Bishop Spong denies virtually everything about Jesus that orthodox Christianity has believed for the last two millennia. The virgin birth, the deity of Christ, the atoning death on the cross, the resurrection, the miracles, everything that would verify the biblical claims of Christ’s authority and uniqueness are discounted, and yet Spong refers to Jesus as Lord and God’s only Son. How can this be? Spong argues that “the essence of Christ was confused with the form in which that essence was communicated.”{10} All the biblical writers got it wrong. The first century mentality that they brought to the subject became universalized in the text of the Bible and eventually entered into the creeds of Christianity. According to Spong, Mark would never have understood or accepted the idea of an incarnation and Paul “quite obviously was not a trinitarian.”{11} Christ is “the hero of a thousand faces” and “many things to many people.”{12} “All of them are Christ and none of them is Christ.”{13} He adds that, “A Christianity that is not changing is a Christianity that is dying.”{14} What sense are we to make of all this?

Not surprisingly, Spong tells us that to get beyond these words and images we must use our imagination. The worldview that thinks in natural and supernatural categories must pass away. Spongs finds the answer in the project of Rudolf Bultmann, a theologian who attempted to demythologize Christianity in order to get to its core. However, Spong adds a twist. He calls us to demythologize Christianity so that we can create new myths that work for believers today. Unfortunately, our re-mythologizing of the Christ event will not last long either; every generation has to come up with new myths.

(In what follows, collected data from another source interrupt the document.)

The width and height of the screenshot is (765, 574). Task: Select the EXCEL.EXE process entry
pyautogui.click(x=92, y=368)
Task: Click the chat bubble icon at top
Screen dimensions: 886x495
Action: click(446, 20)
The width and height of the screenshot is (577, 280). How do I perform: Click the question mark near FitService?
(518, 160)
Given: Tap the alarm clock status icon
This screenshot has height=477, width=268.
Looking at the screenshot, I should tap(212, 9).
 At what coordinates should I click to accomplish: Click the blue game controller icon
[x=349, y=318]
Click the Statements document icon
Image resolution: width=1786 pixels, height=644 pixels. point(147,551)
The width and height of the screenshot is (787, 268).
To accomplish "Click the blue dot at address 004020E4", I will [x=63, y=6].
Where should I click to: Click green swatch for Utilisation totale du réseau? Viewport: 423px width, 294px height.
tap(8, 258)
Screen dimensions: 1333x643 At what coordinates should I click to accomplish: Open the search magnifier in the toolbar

But what is the essence of Christianity for Spong? It is remarkably predictable. He writes, “. . . Jesus means love-divine, penetrating, opening, life-giving, ecstatic love. Such love is the very essence of what we mean by God. God is love. Jesus is love. God was in Christ.”{15} This is why he feels that the church should reject the ideas of original sin, God’s wrath, and the atoning sacrifice of Christ. It should also be broken of its prejudices, particularly towards those who commit sexual sins. Spong appropriately calls this a “terrifying, barrier- free love.”{16}

The problem with all this is that the Bible, the primary record we have of Jesus’ life and teachings bears nothing similar to Spong’s views. It seems that he would be much better off being a disciple of Mahatma Gandhi who believed that God is Supreme Good and that our goal in life is “self-realization.”{17}

Christianity and Universalism

Bishop John Spong advocates a form of Christianity often called universalism. It teaches that everyone will experience salvation of some sort and that what you believe is irrelevant. All that really matters is that one act morally. In Bishop Spong’s view, acting morally is tied to an all-inclusive, totally tolerant Christianity that rejects the notion of sin and atonement. He strips Christianity of its historical tenets fearing that all the details will alienate the modern mind. So how do modern minds respond to Spong’s gospel?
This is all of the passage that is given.